Murder at Harvard – the book and American Experience episode – are both distinctive for their use of varied perspective. The book alternates between first person (from the perspective of actual historical figures) and omniscient third-person narration. In doing so, it tells the story of Webster’s trial and implies that telling history is difficult and fraught with uncertainty. The film version alternates between omniscient third-person and first-person from the (meta-nonfictional?) perspective of the author. In doing so, this version tells the story about writing a history fraught with uncertainty. What is only implied in the book is explicitly stated in the film.

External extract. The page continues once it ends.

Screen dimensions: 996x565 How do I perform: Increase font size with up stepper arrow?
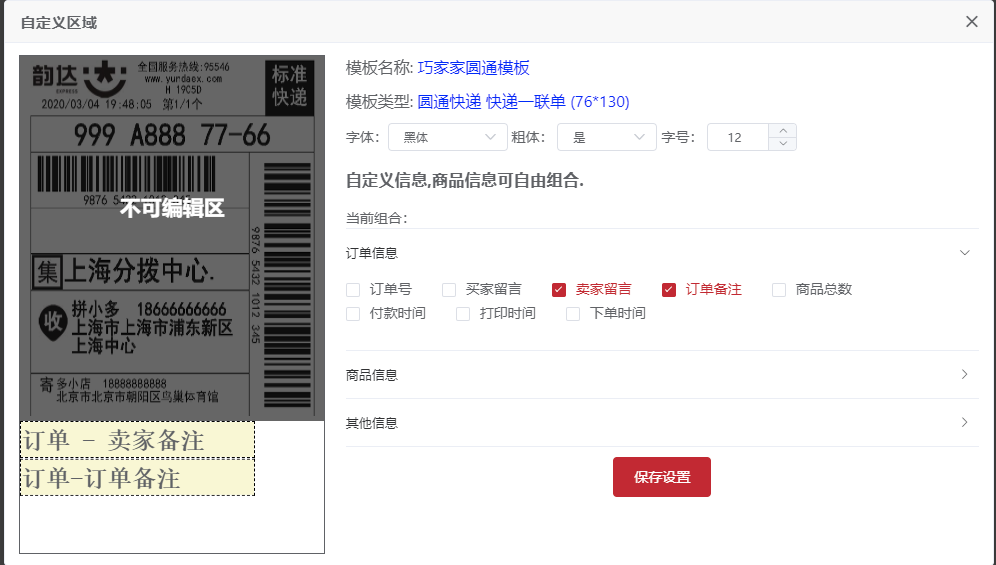[x=783, y=130]
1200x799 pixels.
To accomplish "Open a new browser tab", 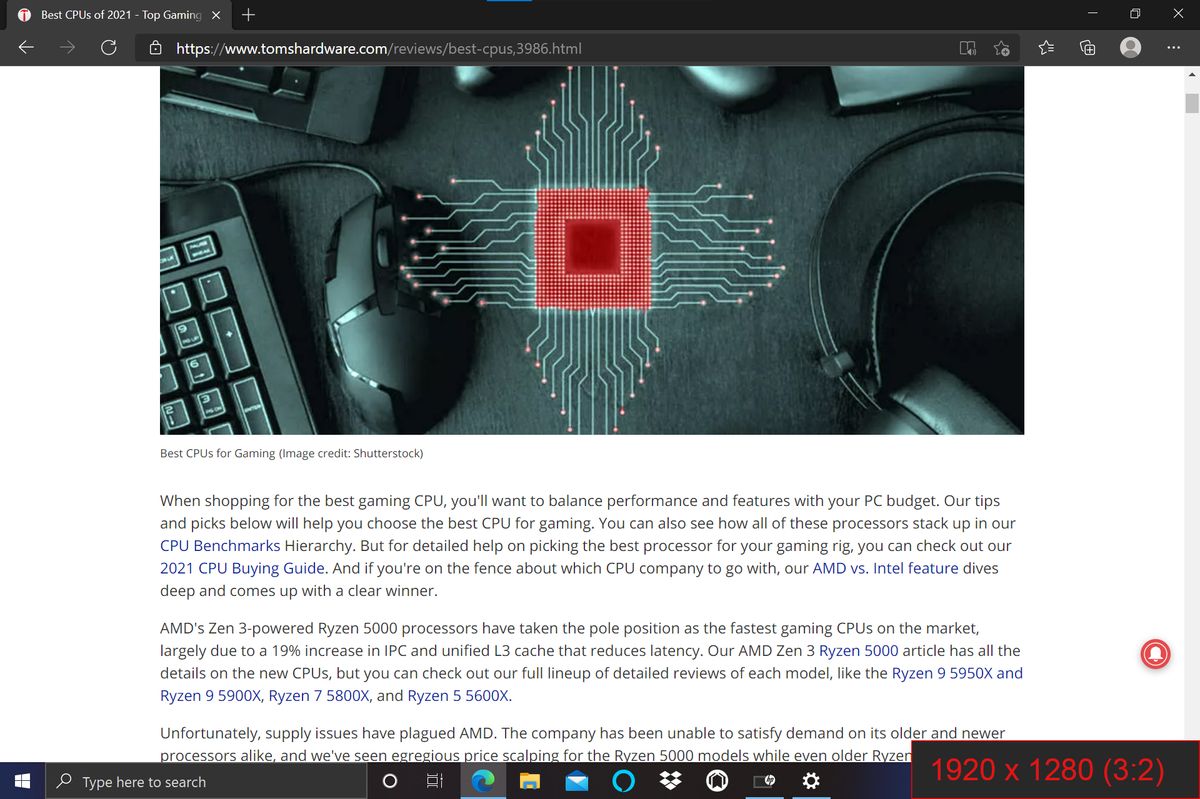I will coord(248,15).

The film is much more successful because it is explicit. The metafictional narrative device of inserting the author into a fictional plot has been a well-worn (even cliche) tool of authors ranging from Kurt Vonnegut to Richard Powers, and likely promises little to young authors. Yet this device was very effective in a nonfictional setting. It allowed Schama and the American Experience filmmakers to engaging (and even exciting) stage reenactments, yet pick apart those reenactments for their inherent flaws.
Our readings last week demonstrated that historical documentaries typically struggle with the philosophical implications of staged reenactments. We’ve also learned that these reenactments (even fully fictionalized history-based Hollywood films) can be educational when presented properly. Inserting the historian’s first-person voice, then, can allow historians to stage fictional reenactment and directly, consciously explain how that reenactment is constructed. Such techniques could make history both engaging, nuanced, and sophisticated.